The input
+---+

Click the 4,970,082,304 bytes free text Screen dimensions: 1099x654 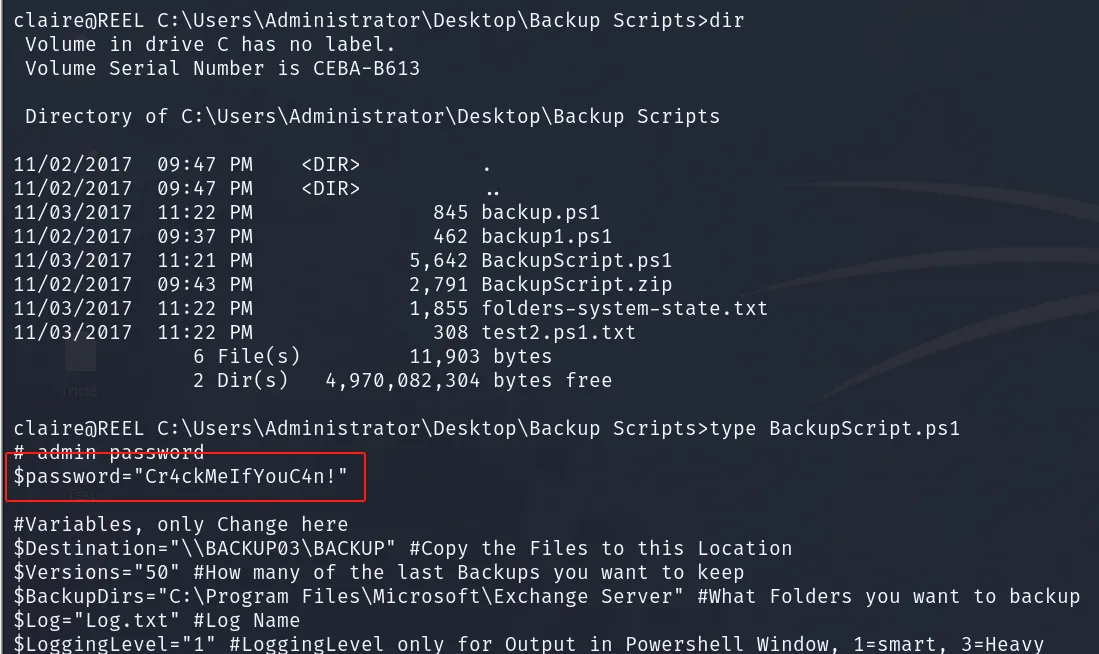[x=468, y=381]
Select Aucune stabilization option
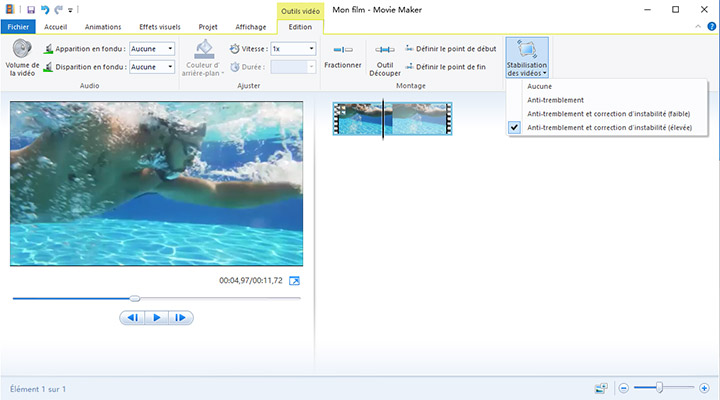Image resolution: width=720 pixels, height=400 pixels. click(540, 87)
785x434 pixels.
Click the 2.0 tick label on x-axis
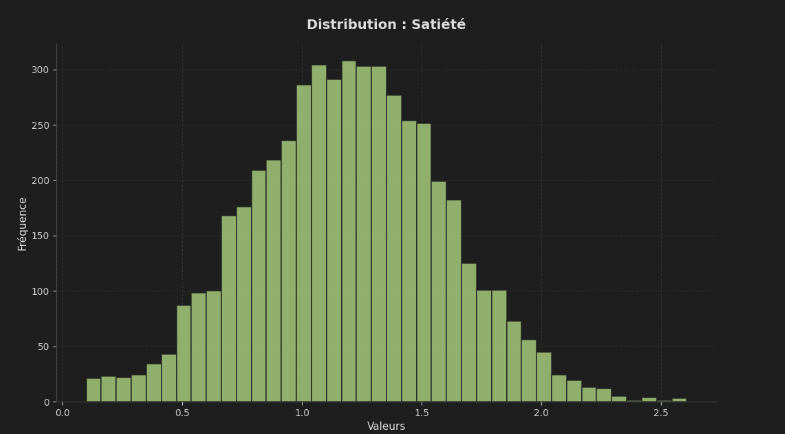pyautogui.click(x=541, y=413)
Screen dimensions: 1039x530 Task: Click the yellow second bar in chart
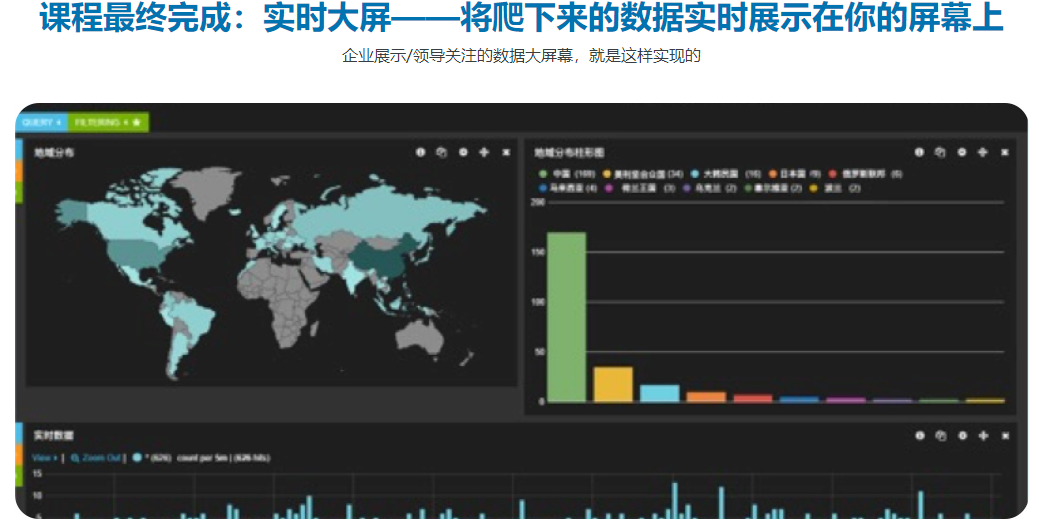[613, 384]
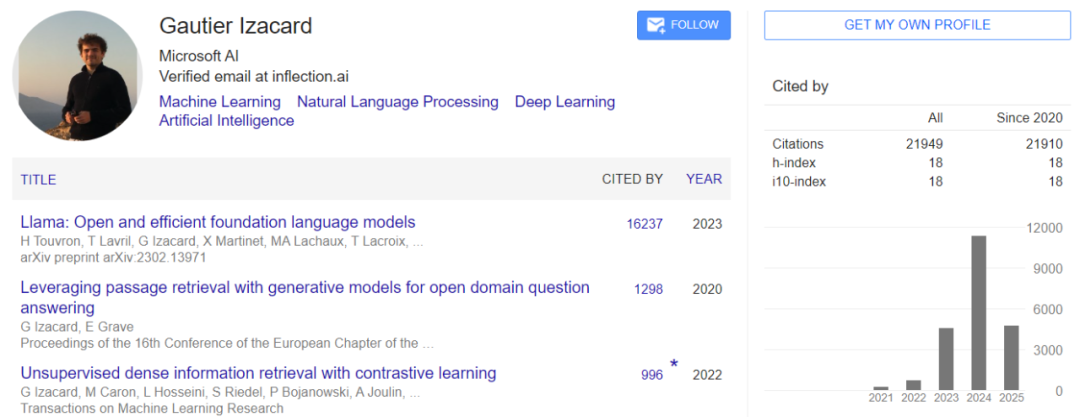Open the Llama foundation language models paper

coord(217,222)
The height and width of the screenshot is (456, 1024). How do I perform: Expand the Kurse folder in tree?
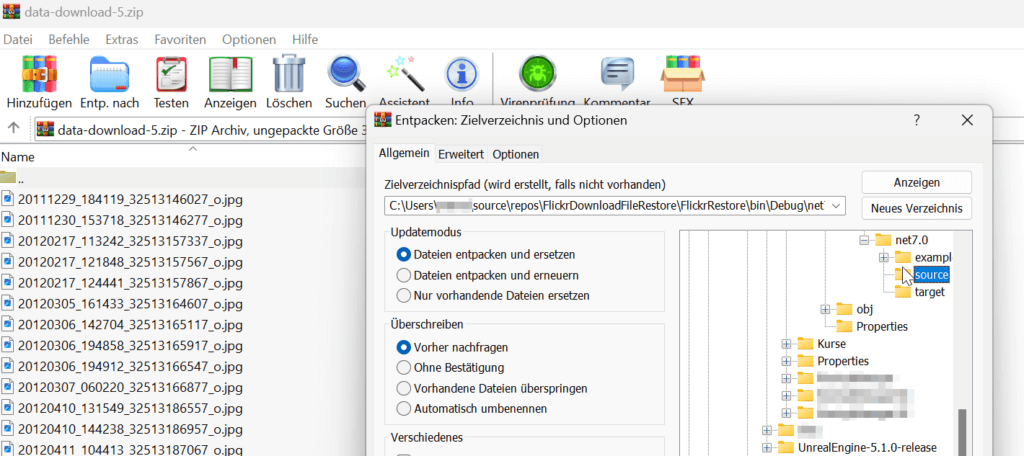[787, 344]

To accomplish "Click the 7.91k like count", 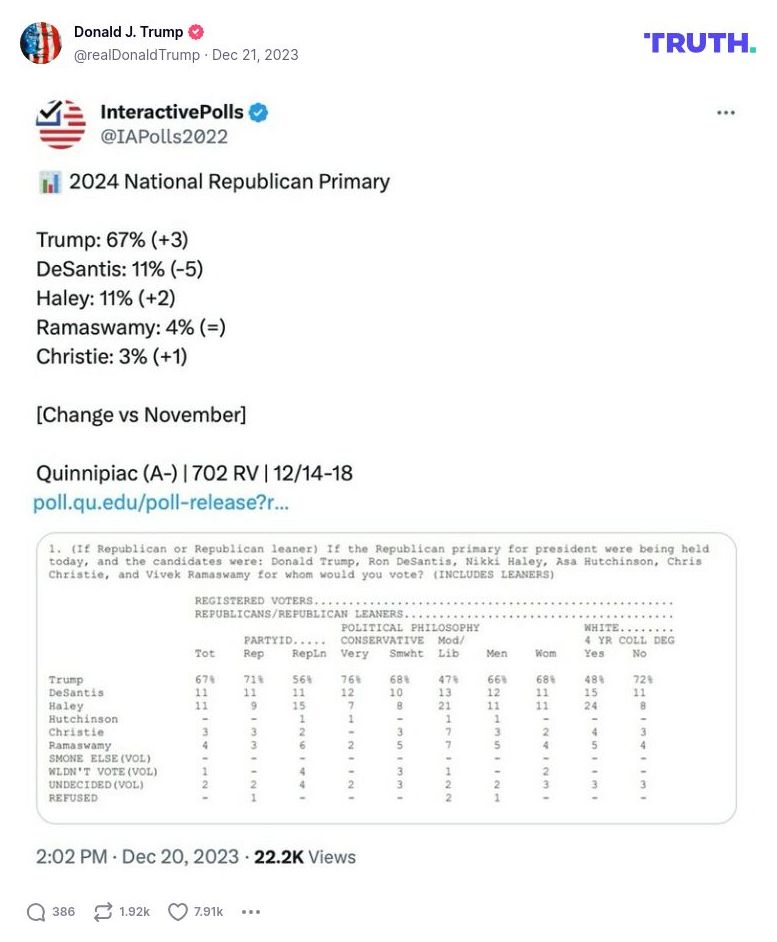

+---+

Work order
Pictures stay out of the copy. Reproduce exactly the lines from the one containing "Click the 2.0 tick label on x-axis" through the last line of the records above, both included.

Your response
Click the 2.0 tick label on x-axis
pyautogui.click(x=541, y=413)
Screen dimensions: 1039x530 Task: Click the yellow second bar in chart
[613, 384]
Open the Llama foundation language models paper

coord(217,222)
The height and width of the screenshot is (456, 1024). How do I perform: Expand the Kurse folder in tree?
[787, 344]

To accomplish "Click the 7.91k like count", 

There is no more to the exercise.